I support regime change in Iran and shed no tears for Khamenei or his goons. But when you start a war by killing the regime’s top leaders, it’s not unreasonable for the remaining ones to conclude that you really intend regime change.
Khamenei was a murderous fanatic, but he was a fairly cautious one. He liked to threaten closing the Strait of Hormuz or attacking our regional allies, but he was reluctant to actually do it, fearing it would invite a regime change war. The mullahs and IRGC goons believed, not unreasonably, that if they lost their grip on power, they’d be lynched by the Iranian people they’ve brutalized for decades.
By starting with a regime change war, Trump removed any reason for the regime not to go for broke. When you have nothing to lose — particularly when you are a millenarian religious fanatic — a Persian Alamo strategy makes a lot of sense.
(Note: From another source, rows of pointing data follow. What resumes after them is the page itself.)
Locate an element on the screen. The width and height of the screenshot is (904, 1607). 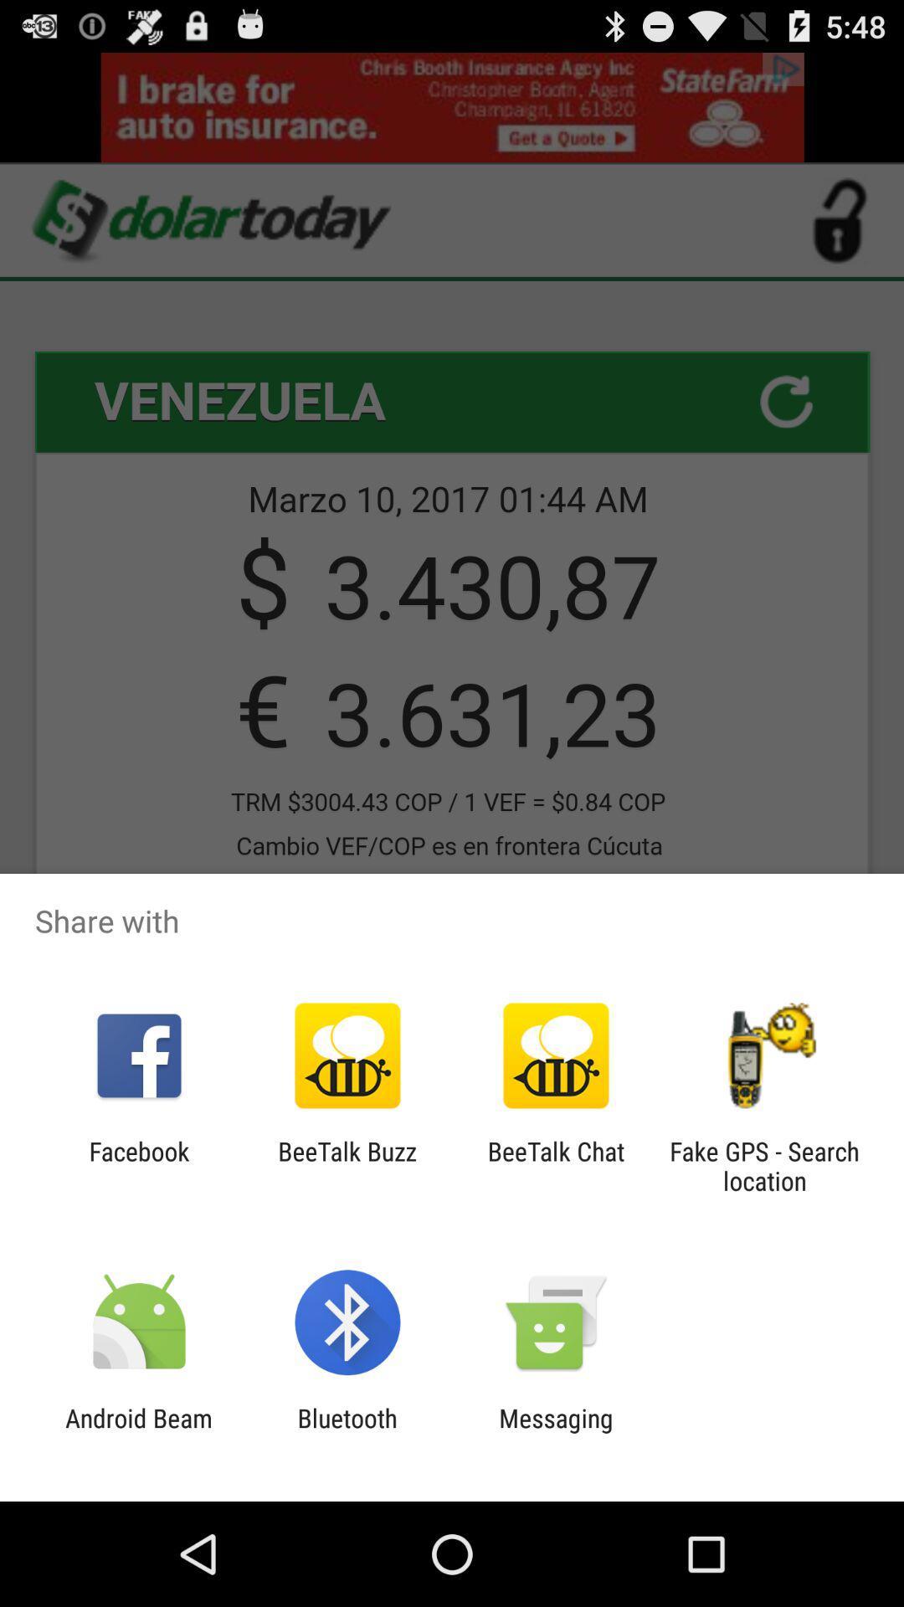
item to the left of messaging app is located at coordinates (347, 1432).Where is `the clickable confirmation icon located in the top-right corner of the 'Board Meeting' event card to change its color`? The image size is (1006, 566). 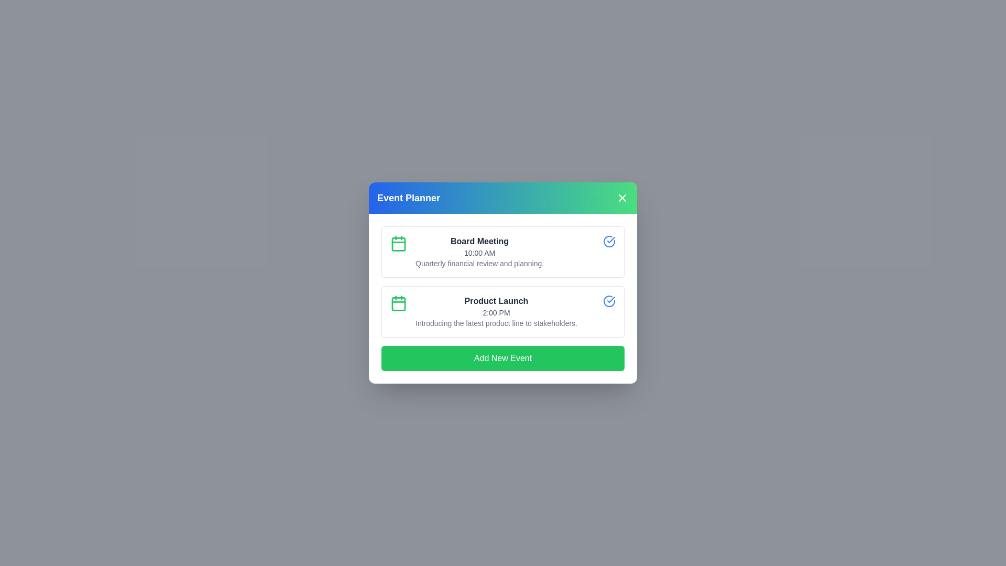
the clickable confirmation icon located in the top-right corner of the 'Board Meeting' event card to change its color is located at coordinates (609, 241).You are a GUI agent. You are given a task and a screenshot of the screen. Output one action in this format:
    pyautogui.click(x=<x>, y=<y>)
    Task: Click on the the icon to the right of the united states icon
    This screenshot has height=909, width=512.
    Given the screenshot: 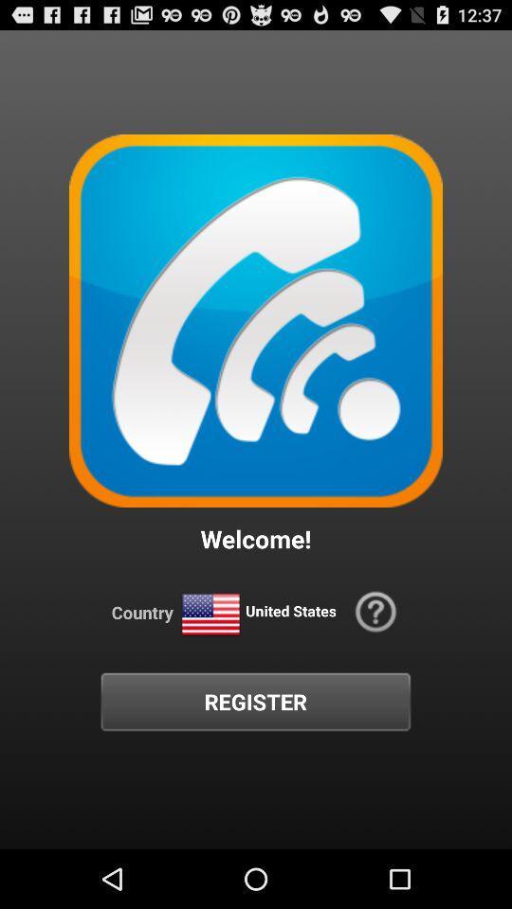 What is the action you would take?
    pyautogui.click(x=375, y=611)
    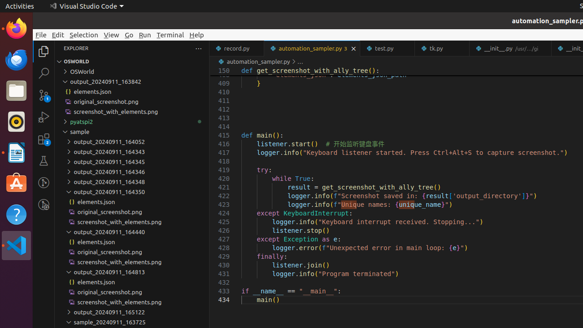 The height and width of the screenshot is (328, 583). Describe the element at coordinates (40, 34) in the screenshot. I see `'File'` at that location.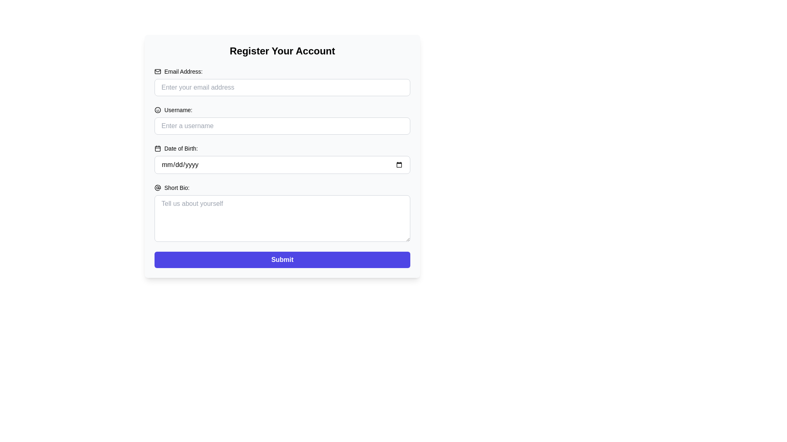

So Iran closed the Strait of Hormuz and attacked its neighbors.
But it turns out this wasn’t the Alamo. In the contest of wills, Trump blinked. The Iranian regime’s tolerance for punishment proved — so far — to be greater than Trump’s and that of our gulf allies. Militarily we could finish the job, but that would require ground troops and much greater economic turmoil. In a conflict Trump launched unilaterally without the prior support of Congress, NATO or the American people, Trump doesn’t have the political capital for that.
But that’s only half the problem. Trump wants the war over, but he doesn’t want to pay — militarily, economically, politically — what that would cost. So he wants to make a deal that ends it. But there is no deal available that wouldn’t come at an equally undesirable cost. Any deal that looks like what President Obama struck with the Iranians would be too embarrassing to bear. But the Iranians are convinced that they can get just such a deal, and they’re willing to drag things out as long as it takes.
The result: Trump’s in a box of his own making. He thinks he can talk his way out by simply asserting a reality that doesn’t exist. When the financial markets get nervous, he announces a breakthrough that is, at best, a possibility. When the Iranians agree to a deal that looks similar to one Obama might negotiate, Trump goes back to his threats.
It can’t go on forever. But I’m sure it’ll last until long after this column is forgotten.